The CGI and live action filming is seamlessly interwoven. There are no breaks, no lines, no errors in lighting. Once, in a long shot of Na'vi scampering up a "vine", I thought the movements looked a little too Gollum for my taste, but though they forget about it most of the time, Pandora is supposed to be a lower gravity world than Earth. With that opening 3D scene mentioned earlier, that makes TWO shots where I questioned the filmmaking. Two. In a 162 minute epic. Compare that to the lovingly detailed list of glitches we all saw in the original Star Wars. (grin)
After the initial introduction, you soon tend to forget that the Na'vi are ten feet tall -- until you see them next to those puny, pitiful humans in the air masks.
What does this computer and 3D immersion get you? It gets you pulsating floating seeds which are so lovely and soft you can feel them. It gets an undercover of flowering plants which you can almost smell the sickeningly overpowering scent. It gets you creatures full of teeth and too many legs and eyes, which though alien, you can connect with. Hell, it even gets you 3D snapshots on the wall, which pan as you walk past them. This is the future.
Pandora is a real place. I have seen it.
For those of you who don't want a tree-hugging eco movie or some dewy eyed love story, fear not. Like Titanic, Cameron knows how to mix types and show you an action flick. As far as military hardware goes, besides walking fighting suits, he's got these wonderful future-gen helicopters. Sure, the body is not that much beyond a Blackhawk, but the twin ducted fan (or at least guarded) contra-rotating blades screams high tech functionality.
And Cameron knows how to do big. Whether its starships, bases, strip mines, earthmoving equipment, trees, creatures. Explosions. Remember Cameron put real wood beams and columns in his Titanic interiors just so they'd break and splinter properly. The man knows how to turn solid wood into chunks and splinters.
This isn't some campy Ewoks versus Imperial Stormtroopers fight. This is deadly serious.
If I had one complaint, it's that you tend to forget that Pandora is described as sort of a Hell -- and though every once in a while you see a shimmer of air as a human goes through an airlock into the world of Pandora, you don't always remember the oppressive heat. And even that isn't a huge complaint. Why? Because for the Na'vi it's home. They're comfortable in it. It's not like taking an Eskimo and throwing them into the Amazon rainforest for them. Just those puny fragile humans.
You become one with the Na'vi. They are real. I've seen them.

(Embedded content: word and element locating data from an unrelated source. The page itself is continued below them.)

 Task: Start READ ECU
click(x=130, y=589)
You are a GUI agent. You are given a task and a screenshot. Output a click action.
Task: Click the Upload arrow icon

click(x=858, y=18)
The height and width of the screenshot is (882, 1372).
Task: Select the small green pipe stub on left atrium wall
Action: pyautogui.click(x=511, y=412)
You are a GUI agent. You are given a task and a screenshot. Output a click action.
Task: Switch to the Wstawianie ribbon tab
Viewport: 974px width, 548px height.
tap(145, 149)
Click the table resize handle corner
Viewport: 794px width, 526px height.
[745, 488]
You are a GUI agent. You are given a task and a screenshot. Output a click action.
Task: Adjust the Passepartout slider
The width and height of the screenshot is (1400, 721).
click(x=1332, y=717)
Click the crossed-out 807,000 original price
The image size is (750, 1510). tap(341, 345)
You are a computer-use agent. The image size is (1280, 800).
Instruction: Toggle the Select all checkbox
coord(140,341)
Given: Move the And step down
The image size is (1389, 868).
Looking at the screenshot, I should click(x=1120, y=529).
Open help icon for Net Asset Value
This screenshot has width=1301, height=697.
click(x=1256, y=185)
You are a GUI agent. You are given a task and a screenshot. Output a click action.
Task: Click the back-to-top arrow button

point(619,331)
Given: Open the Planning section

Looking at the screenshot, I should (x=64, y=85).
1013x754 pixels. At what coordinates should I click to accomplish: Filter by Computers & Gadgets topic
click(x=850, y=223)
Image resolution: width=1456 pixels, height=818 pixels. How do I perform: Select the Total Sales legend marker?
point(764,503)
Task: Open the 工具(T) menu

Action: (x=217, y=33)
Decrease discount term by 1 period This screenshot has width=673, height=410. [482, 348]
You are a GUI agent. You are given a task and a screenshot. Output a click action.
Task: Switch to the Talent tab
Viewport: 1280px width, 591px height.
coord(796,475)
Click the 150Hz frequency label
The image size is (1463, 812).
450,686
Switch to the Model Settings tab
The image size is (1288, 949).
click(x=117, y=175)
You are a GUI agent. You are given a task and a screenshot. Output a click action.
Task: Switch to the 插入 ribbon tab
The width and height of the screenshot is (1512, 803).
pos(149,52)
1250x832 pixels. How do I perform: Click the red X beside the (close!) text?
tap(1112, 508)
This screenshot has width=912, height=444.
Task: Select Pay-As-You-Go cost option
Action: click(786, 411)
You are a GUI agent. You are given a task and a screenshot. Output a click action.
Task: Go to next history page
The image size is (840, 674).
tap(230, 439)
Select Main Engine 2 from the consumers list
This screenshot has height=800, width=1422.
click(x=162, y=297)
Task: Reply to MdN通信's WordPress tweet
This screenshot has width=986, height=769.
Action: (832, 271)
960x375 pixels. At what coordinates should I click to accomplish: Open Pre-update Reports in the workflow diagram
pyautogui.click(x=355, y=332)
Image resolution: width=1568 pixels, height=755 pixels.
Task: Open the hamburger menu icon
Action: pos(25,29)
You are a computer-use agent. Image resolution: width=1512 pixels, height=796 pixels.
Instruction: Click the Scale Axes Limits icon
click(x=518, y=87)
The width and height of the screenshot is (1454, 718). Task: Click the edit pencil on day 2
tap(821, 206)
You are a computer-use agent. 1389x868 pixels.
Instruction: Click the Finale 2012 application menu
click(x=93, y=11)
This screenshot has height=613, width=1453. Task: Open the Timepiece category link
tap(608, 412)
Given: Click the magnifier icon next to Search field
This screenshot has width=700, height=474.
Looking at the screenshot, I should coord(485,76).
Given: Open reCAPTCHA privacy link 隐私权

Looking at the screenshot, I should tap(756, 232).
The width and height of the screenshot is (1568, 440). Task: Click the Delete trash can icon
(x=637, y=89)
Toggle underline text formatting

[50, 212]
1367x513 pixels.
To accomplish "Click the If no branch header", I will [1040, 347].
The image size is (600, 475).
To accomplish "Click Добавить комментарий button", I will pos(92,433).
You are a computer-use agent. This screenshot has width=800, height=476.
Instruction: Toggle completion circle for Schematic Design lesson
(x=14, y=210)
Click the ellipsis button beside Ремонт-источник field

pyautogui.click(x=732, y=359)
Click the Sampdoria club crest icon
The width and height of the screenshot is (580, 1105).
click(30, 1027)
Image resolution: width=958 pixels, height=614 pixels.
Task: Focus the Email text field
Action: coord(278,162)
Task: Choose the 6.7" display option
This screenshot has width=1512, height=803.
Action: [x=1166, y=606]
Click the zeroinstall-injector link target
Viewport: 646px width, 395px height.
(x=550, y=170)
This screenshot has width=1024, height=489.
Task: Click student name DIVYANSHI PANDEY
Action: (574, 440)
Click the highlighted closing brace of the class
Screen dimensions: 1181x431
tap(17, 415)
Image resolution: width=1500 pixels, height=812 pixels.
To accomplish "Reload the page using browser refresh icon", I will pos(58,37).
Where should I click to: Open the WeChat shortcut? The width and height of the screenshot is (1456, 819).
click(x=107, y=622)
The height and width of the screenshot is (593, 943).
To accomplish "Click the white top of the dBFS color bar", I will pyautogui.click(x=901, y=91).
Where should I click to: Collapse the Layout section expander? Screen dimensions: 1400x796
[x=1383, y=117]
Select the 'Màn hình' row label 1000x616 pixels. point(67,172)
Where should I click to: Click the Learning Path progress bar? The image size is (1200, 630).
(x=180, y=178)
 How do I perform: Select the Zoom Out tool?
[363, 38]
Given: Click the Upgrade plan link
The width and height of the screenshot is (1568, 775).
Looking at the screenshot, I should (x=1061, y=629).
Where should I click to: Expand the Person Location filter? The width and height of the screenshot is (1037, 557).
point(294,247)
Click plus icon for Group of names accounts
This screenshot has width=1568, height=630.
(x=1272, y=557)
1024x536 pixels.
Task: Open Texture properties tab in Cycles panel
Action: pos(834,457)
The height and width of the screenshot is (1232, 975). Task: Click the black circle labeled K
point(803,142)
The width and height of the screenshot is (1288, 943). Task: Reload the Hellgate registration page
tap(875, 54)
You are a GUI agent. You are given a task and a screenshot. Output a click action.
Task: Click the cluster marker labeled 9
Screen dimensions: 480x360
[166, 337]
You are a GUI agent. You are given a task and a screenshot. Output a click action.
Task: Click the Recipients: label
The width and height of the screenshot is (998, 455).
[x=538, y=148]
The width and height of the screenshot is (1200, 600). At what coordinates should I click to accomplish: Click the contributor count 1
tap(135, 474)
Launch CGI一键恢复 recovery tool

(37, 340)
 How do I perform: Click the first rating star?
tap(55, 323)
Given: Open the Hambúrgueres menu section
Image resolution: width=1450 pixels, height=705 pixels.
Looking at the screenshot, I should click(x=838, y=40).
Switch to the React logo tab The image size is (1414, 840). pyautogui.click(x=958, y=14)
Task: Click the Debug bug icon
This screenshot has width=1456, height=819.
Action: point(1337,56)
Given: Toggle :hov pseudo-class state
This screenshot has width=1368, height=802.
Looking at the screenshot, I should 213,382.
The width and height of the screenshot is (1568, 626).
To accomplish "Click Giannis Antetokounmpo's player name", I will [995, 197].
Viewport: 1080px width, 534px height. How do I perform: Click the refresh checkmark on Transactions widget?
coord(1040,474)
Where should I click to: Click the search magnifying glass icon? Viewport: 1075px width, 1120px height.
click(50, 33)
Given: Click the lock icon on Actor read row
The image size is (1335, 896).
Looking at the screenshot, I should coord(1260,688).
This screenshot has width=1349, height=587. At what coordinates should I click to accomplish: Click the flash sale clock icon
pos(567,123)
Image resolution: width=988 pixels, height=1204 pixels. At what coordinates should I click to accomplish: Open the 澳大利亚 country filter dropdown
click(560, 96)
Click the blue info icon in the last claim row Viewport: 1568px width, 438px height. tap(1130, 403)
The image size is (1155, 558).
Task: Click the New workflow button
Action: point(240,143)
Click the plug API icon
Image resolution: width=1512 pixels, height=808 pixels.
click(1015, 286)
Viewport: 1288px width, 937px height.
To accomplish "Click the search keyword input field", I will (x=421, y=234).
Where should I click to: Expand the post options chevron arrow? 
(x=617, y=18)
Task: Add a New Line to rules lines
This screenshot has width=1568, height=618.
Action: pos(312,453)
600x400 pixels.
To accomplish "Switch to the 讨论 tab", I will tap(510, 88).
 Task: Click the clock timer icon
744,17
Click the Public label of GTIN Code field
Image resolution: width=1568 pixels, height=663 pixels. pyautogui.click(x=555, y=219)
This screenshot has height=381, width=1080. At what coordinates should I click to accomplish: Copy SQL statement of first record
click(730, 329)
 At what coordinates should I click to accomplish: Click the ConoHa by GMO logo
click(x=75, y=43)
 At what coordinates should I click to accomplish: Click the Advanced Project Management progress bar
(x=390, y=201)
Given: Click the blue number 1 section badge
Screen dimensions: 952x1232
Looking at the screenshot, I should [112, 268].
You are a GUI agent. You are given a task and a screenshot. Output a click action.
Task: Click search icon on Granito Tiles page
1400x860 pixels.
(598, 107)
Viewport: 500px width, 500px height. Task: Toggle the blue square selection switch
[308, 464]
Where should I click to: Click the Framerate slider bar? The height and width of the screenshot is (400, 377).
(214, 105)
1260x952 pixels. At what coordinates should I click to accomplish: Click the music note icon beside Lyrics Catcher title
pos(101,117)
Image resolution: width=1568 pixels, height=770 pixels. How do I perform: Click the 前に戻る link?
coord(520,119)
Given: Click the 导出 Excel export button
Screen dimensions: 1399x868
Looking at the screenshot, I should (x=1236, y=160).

And I want to see them again. Soon. Just to look around this world.
And you know what? It'll still be worth every penny of the extra fare IMAX 3D ticket price.
PS - I urge you to read Jim Wright's excellent essay Avatar: Simple Astounding (Spoiler Free) on Stonekettle Station.
PPS - Wikipedia's article mentions that James Cameron has a trio of scripts for an Avatar trilogy. Just saying.